OK, let's step back from this a bit. I see this hexdump as a little subsystem 
that has the following facets:

1) a source of bytes
2) a converter to hex
3) a destination

The converter is HexDump.Formatter, which converts and formats a subrange of 
byte[] to a String. Since the user can supply the Formatter function, the result 
String can contain any unicode character. Thus, the destination needs to handle 
any unicode character. It can be a Writer, which accepts String data. Or if you 
want it to write bytes, it can be an OutputStream, which raises the issue of 
encoding (charset). I would recommend against relying on the platform default 
charset, as this has been a source of subtle bugs.

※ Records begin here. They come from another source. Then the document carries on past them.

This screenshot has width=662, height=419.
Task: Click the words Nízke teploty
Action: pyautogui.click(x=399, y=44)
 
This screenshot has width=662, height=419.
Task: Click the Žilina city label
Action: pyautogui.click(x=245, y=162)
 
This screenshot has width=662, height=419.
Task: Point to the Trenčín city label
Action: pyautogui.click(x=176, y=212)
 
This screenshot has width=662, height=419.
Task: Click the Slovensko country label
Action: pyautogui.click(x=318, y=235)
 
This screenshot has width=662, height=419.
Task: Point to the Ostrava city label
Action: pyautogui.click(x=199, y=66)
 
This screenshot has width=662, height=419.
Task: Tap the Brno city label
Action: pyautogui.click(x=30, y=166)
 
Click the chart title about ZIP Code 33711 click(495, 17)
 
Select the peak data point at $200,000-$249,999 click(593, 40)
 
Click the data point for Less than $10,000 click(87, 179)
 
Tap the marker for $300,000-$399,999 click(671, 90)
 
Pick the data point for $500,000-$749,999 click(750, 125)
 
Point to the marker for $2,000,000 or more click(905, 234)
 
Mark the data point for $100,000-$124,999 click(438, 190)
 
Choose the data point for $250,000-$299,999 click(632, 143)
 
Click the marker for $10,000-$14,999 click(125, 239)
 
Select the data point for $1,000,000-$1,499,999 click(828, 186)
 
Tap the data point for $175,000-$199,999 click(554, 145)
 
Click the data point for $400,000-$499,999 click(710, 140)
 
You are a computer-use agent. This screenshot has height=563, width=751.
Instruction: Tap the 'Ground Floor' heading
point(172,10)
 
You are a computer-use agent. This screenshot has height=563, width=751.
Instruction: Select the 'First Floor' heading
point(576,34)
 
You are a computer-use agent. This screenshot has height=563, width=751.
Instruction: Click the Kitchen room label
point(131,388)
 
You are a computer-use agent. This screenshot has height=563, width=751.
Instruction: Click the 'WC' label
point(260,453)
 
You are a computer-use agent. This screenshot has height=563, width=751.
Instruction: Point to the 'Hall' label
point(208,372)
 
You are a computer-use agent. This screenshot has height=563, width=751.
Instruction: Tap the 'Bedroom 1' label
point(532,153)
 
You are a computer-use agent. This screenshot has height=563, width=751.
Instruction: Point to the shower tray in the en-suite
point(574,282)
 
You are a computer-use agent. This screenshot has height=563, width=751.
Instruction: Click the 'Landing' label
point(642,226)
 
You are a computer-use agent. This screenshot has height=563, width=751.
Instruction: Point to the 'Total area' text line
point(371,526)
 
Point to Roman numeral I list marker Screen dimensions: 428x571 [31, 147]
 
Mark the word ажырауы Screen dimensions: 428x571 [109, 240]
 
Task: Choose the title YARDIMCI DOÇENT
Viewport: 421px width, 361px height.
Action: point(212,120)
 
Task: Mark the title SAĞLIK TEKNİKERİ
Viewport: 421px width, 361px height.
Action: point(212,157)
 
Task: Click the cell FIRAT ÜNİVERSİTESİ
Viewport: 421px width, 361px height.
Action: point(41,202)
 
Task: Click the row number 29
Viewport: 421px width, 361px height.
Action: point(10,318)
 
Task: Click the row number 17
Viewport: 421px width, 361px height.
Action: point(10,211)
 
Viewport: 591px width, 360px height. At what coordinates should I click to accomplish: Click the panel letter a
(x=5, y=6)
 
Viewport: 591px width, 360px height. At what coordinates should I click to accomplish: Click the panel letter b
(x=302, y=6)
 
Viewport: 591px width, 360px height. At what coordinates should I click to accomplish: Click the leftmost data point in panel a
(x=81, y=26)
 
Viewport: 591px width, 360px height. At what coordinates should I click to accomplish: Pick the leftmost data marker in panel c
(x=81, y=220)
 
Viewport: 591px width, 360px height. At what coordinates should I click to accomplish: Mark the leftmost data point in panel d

The preferred approach these 
days is to default to UTF-8 and provide an overload that takes an explicit charset.

An alternative is PrintStream. (This overlaps somewhat with your recent exchange 
with Roger on this topic.) PrintStream also does charset encoding, and the 
charset it uses depends on how it's created. I think the same approach should be 
applied as I described above with OutputStream, namely avoid the platform 
default charset; default to UTF-8; and provide an overload that takes an 
explicit charset.

I'm not sure which of these is the right thing. You should decide which is the 
most convenient for the use cases you expect to see. However, the solution needs 
to handle charset encoding. (And it should also properly deal with I/O 
exceptions, per my previous message.)

**

ISO 8859-1 comes up in a different place. The toPrintableString() method (used 
by the default formatter) considers a byte "printable" if it encodes a valid ISO 
8859-1 character. The byte is properly decoded to a String, so this is ok. Note 
this is a distinct issue from the encoding of the OutputStream or PrintStream as 
described above.

(As an aside I think that the encoding of ISO 8859-1 matches the corresponding 
code units of UTF-16, so you don't have to do the new String(..., ISO_8859_1) 
jazz. You can just cast the byte to a char and append it to the StringBuilder.)

s'marks